WORK TO COMPLETE ->
Copy each line of the following material that has the string "badge".
PROVIDED DATA Block Start
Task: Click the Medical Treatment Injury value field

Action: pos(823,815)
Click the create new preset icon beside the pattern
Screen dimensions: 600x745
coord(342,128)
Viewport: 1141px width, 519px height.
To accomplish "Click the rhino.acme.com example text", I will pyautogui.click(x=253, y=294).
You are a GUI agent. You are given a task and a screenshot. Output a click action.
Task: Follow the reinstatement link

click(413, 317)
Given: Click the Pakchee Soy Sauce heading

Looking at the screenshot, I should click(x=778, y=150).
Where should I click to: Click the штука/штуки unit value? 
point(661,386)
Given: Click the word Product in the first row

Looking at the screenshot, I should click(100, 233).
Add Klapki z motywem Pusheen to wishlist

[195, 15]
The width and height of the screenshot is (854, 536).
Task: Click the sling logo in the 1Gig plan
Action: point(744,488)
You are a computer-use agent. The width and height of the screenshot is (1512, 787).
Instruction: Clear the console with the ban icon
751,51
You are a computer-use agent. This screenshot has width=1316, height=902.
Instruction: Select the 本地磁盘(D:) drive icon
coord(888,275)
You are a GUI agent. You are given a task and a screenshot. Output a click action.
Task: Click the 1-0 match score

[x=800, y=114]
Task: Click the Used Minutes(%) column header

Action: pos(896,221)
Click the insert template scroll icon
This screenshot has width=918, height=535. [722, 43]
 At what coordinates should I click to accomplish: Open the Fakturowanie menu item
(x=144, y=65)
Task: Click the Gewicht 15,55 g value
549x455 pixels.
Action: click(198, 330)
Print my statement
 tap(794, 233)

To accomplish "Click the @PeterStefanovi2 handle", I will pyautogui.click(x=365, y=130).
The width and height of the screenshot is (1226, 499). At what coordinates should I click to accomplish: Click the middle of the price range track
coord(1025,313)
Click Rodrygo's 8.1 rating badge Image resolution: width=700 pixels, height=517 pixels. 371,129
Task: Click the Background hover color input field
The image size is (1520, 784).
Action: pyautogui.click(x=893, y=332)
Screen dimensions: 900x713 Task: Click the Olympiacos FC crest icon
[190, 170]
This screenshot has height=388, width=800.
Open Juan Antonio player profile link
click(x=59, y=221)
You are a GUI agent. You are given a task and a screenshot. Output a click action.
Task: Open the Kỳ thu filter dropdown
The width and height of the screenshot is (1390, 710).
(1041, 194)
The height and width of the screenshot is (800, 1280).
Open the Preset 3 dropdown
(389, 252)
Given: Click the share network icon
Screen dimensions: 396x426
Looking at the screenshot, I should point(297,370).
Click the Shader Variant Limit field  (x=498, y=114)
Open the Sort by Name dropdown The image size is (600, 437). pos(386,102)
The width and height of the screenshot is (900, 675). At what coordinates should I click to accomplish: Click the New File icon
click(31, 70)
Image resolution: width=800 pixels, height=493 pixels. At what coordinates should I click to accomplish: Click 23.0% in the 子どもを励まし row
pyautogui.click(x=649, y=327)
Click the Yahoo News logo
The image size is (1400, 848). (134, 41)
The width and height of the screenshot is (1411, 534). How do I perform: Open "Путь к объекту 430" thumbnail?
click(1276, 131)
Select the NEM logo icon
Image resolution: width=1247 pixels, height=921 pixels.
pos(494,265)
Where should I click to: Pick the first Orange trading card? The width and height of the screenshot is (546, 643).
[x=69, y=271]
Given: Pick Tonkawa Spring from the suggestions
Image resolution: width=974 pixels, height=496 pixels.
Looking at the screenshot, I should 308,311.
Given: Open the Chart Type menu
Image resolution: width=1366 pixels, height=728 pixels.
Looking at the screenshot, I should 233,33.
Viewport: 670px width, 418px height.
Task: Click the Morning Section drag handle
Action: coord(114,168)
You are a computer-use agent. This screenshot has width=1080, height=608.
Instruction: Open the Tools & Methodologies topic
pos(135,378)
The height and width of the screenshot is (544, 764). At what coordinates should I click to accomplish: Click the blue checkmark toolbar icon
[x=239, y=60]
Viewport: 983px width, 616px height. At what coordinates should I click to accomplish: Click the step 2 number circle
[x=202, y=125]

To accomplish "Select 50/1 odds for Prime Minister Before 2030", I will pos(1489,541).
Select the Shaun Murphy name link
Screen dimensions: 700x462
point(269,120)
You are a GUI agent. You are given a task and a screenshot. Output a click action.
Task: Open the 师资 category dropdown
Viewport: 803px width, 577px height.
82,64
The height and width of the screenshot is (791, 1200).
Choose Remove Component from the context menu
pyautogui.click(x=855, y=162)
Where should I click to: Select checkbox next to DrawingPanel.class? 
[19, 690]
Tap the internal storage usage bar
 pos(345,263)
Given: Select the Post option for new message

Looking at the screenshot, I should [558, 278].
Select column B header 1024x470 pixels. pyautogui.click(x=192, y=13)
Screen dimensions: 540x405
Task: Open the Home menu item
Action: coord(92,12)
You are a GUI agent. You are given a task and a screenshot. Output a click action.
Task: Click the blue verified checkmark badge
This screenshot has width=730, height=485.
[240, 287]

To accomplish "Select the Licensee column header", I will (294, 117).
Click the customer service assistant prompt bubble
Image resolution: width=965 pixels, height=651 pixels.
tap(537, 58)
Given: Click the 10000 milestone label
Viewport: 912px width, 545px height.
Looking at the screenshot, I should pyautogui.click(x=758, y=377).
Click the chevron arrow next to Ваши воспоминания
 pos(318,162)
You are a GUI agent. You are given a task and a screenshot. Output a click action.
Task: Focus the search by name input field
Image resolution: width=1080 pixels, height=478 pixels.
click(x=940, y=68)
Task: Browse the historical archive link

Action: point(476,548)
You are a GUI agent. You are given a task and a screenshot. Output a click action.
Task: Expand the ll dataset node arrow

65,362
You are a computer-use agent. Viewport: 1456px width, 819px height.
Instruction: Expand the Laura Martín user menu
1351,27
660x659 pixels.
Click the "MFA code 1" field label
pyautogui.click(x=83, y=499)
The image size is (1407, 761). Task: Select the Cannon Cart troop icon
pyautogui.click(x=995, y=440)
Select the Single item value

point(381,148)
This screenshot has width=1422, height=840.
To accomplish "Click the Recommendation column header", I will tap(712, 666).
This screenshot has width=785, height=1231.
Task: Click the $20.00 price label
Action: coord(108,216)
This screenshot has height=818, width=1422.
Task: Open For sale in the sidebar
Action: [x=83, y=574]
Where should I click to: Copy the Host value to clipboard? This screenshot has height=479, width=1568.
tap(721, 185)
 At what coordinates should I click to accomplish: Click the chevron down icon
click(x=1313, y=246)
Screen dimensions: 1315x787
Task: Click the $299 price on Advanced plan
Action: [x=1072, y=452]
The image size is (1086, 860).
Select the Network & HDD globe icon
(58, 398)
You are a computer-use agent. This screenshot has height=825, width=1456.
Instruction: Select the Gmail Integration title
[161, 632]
PROVIDED DATA Block End
EXERCISE SOLUTION ->
Click Rodrygo's 8.1 rating badge Image resolution: width=700 pixels, height=517 pixels. 371,129
Task: Click the blue verified checkmark badge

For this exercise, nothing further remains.